Listed records =>
==========
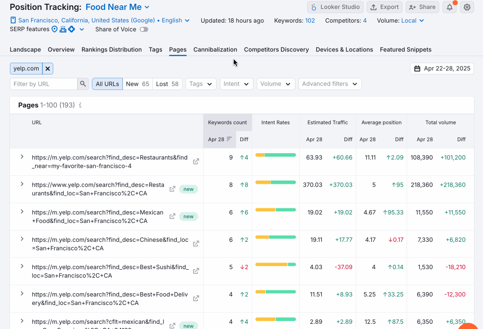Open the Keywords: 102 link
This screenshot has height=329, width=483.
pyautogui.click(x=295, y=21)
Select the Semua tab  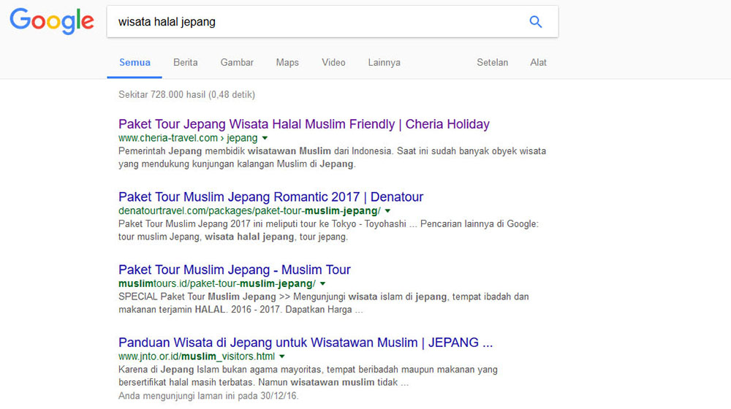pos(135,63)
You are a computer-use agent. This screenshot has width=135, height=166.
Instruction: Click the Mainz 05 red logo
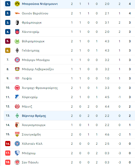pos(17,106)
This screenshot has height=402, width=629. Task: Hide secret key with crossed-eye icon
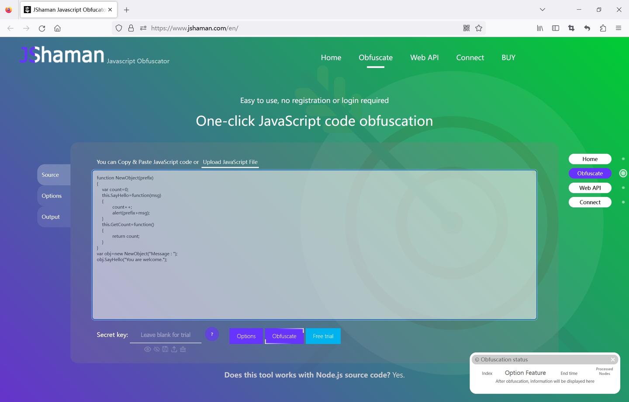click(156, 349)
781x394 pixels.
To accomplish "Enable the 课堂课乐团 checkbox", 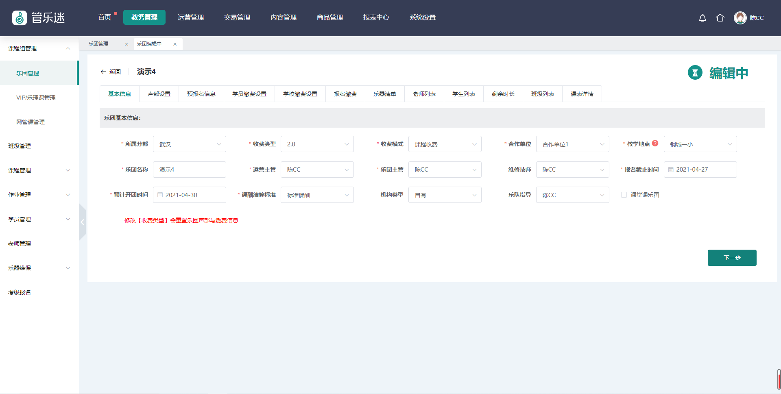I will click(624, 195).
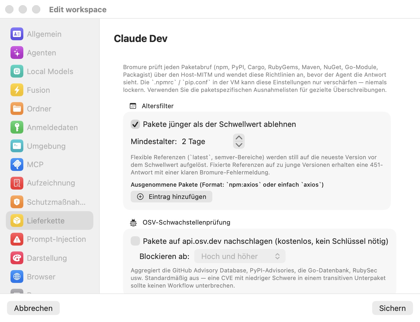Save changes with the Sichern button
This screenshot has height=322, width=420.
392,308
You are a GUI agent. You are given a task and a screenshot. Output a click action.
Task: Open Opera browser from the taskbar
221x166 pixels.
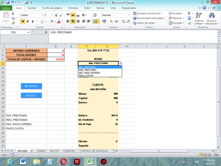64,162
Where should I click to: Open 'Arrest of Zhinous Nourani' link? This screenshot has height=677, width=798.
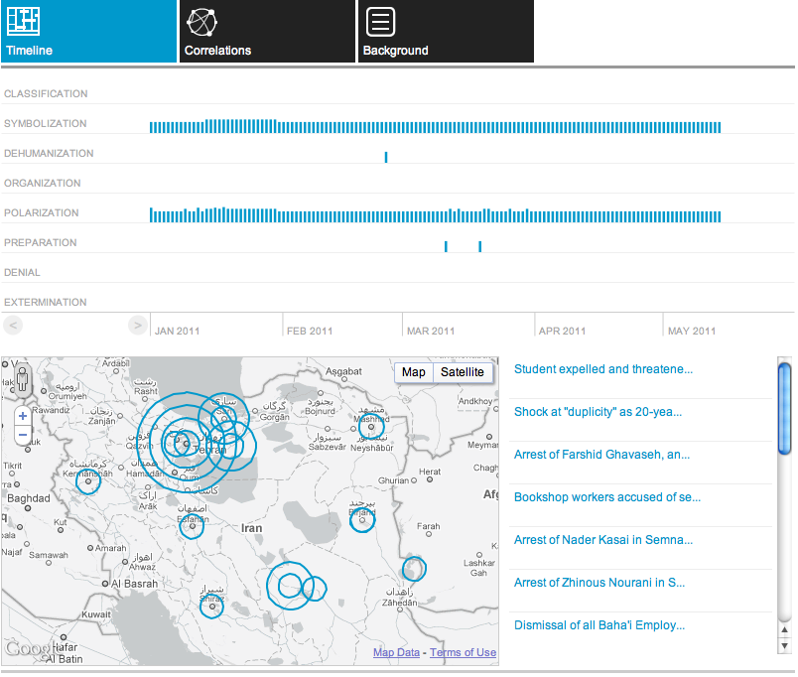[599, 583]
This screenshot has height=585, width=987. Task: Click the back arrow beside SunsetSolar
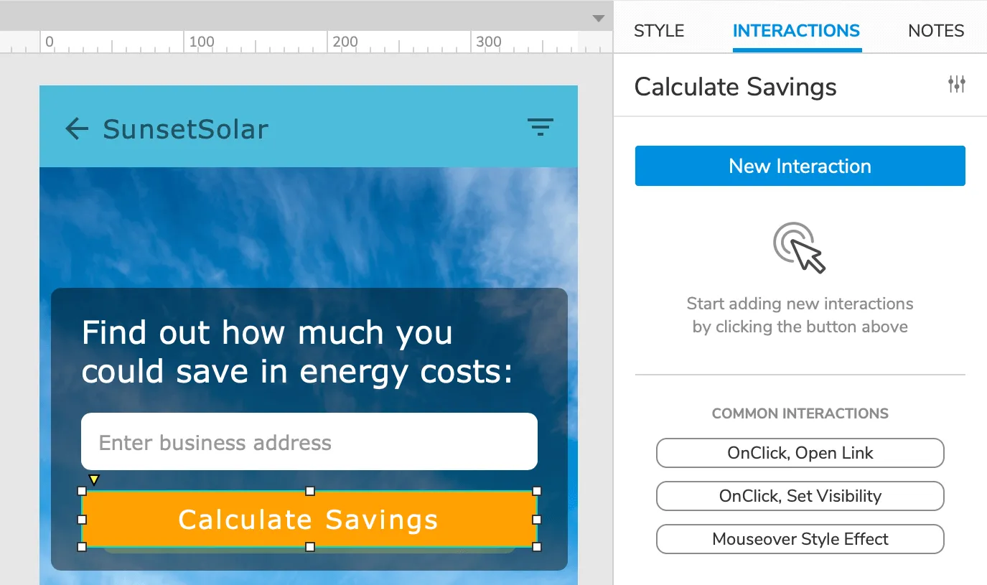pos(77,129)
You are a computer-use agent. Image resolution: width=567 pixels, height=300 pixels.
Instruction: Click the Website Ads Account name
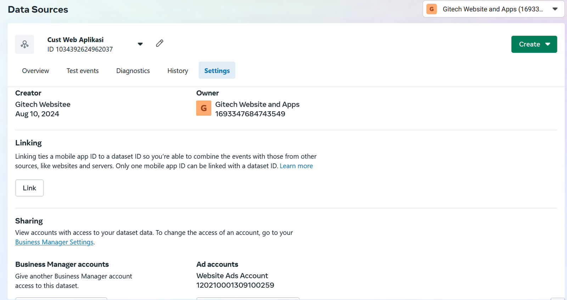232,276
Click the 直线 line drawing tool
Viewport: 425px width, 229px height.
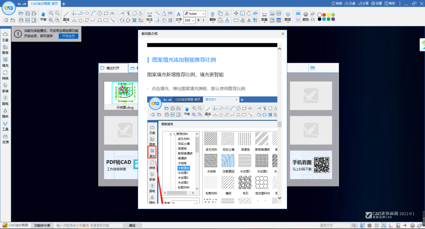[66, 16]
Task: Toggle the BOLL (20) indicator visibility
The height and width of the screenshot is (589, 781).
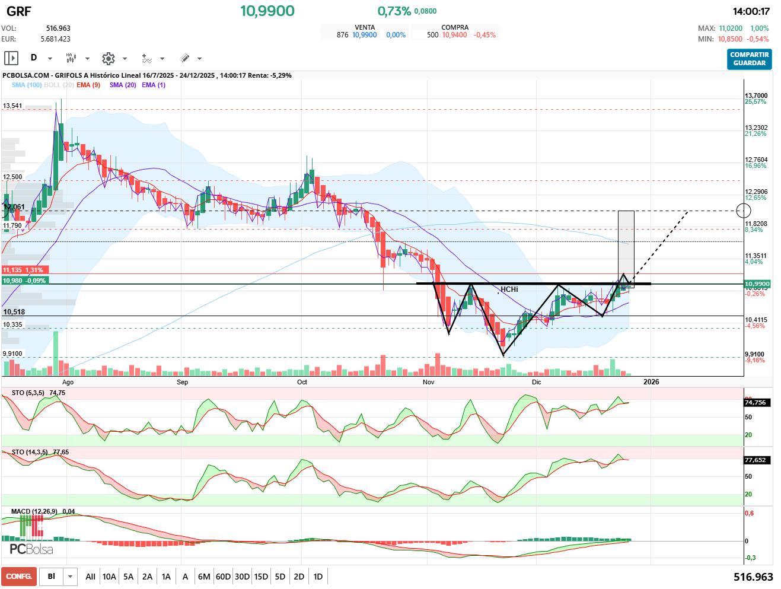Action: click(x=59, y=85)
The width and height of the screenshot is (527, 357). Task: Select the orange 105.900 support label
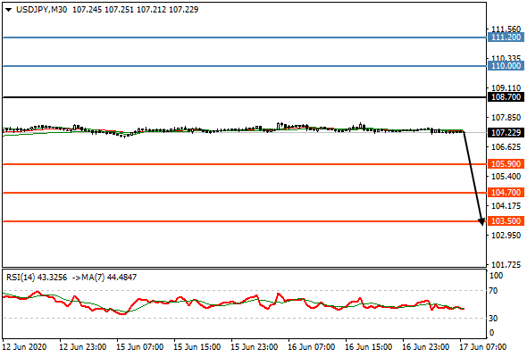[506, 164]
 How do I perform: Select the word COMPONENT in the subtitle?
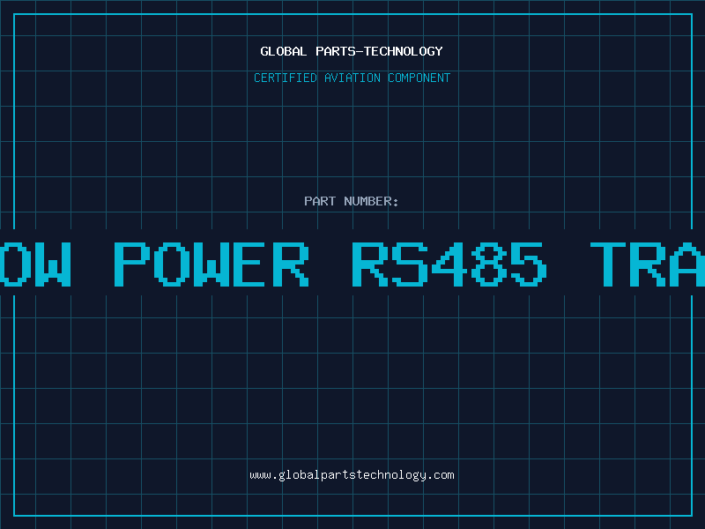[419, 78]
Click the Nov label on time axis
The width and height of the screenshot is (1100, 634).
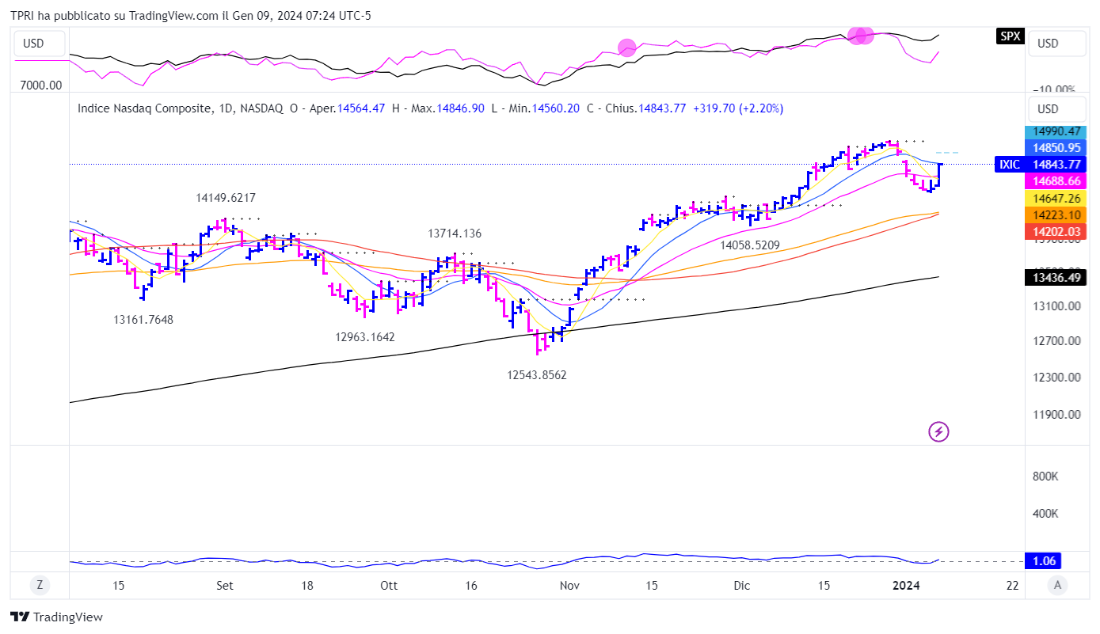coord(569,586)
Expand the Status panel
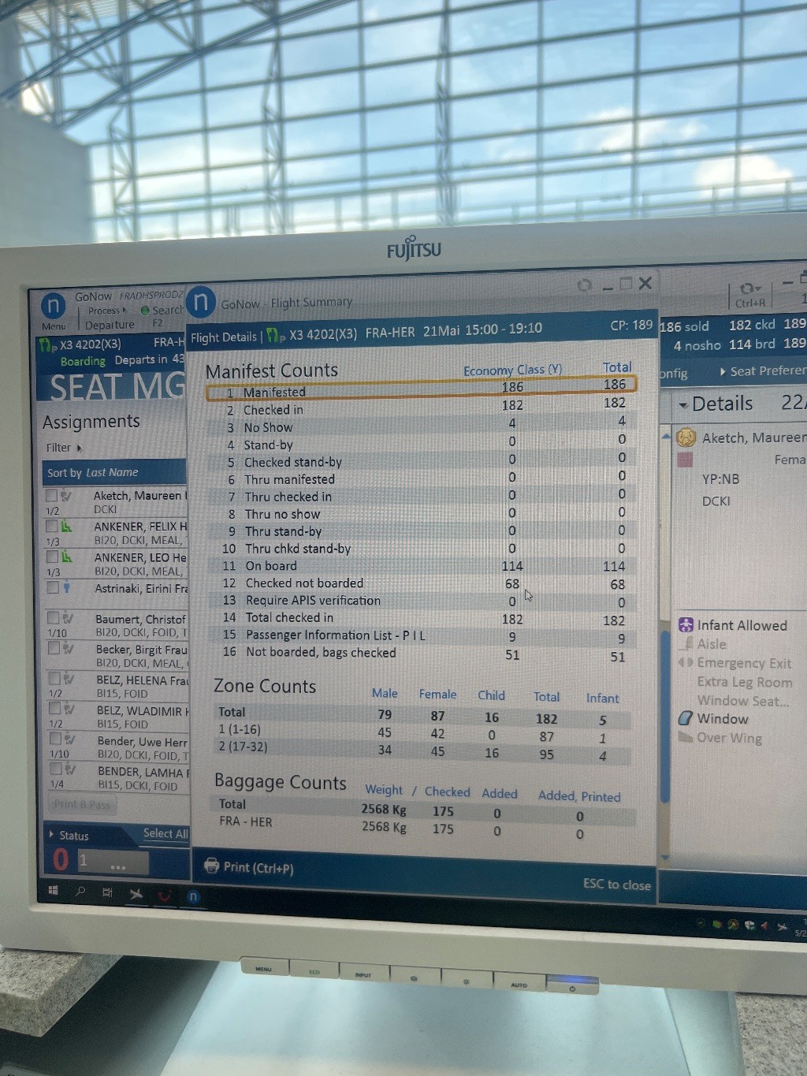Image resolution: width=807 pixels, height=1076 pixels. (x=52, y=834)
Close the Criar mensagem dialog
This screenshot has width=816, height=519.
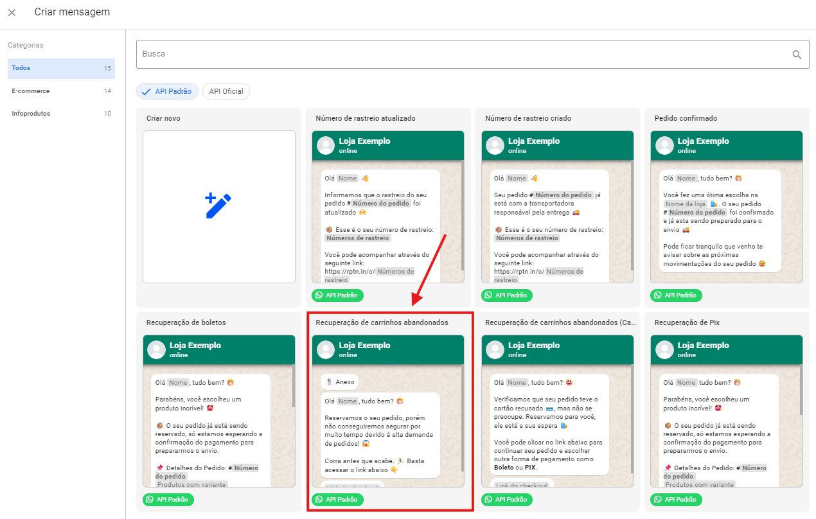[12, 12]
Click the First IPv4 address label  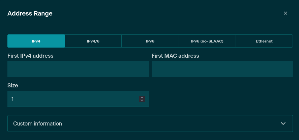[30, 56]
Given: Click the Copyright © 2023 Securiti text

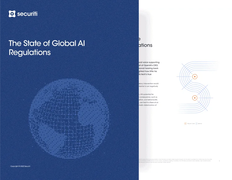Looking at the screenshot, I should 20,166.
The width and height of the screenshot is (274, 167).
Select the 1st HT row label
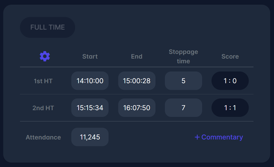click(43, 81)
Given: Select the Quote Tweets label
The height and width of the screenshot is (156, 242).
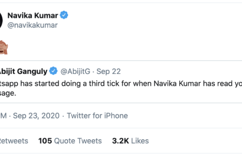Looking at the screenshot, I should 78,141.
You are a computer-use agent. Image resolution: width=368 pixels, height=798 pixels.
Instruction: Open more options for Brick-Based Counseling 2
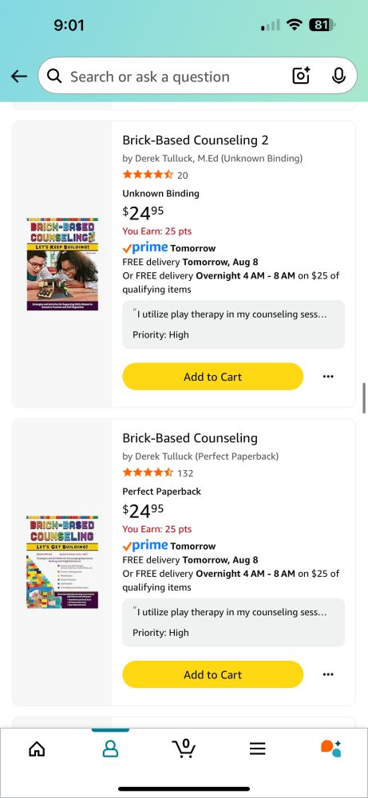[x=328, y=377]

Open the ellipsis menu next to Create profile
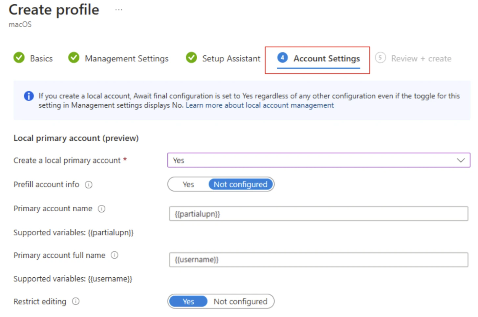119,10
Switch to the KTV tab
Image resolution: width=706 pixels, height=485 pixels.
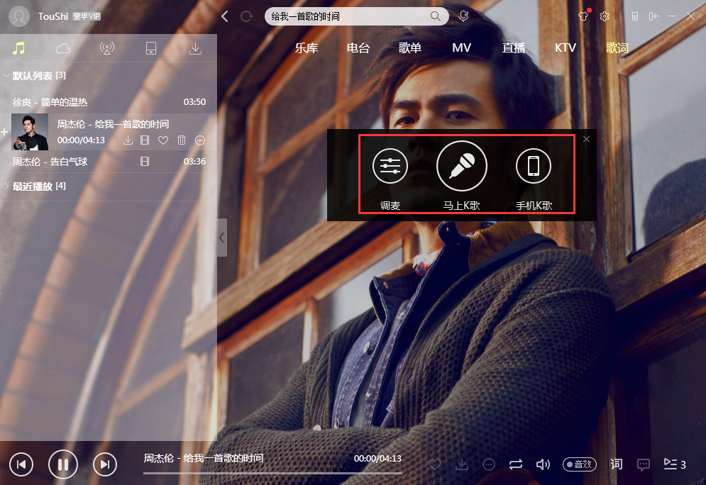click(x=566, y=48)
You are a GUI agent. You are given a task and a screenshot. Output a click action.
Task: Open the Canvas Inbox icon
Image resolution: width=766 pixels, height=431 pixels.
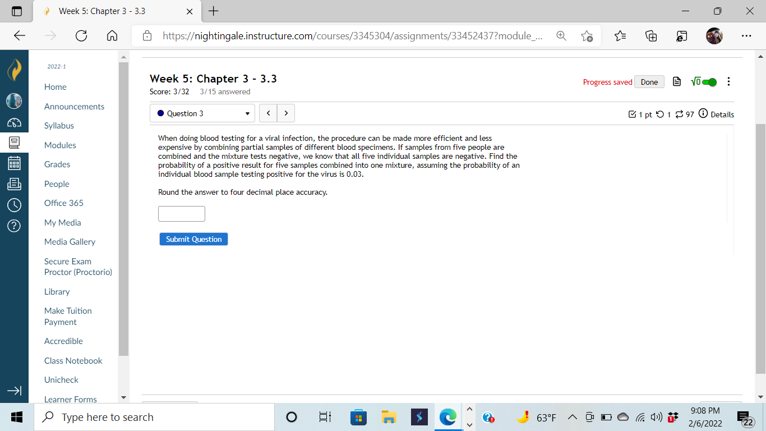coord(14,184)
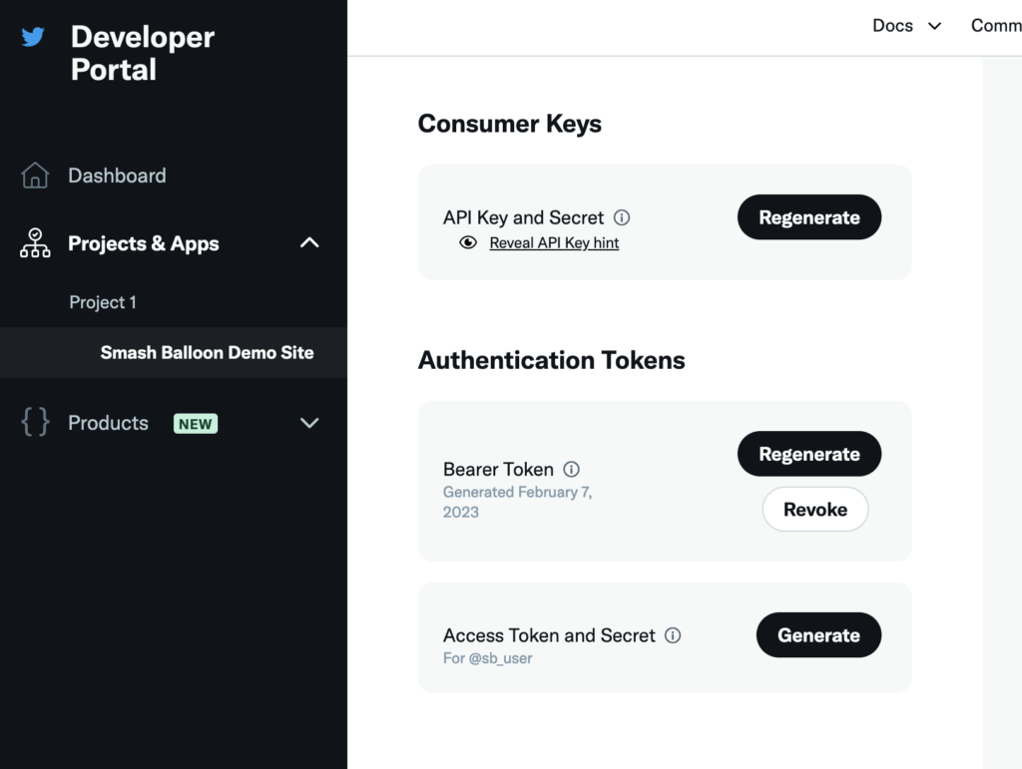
==========
Exercise instructions => One number should be returned: how many lines in the records contain the word "computer".

Written solution => 3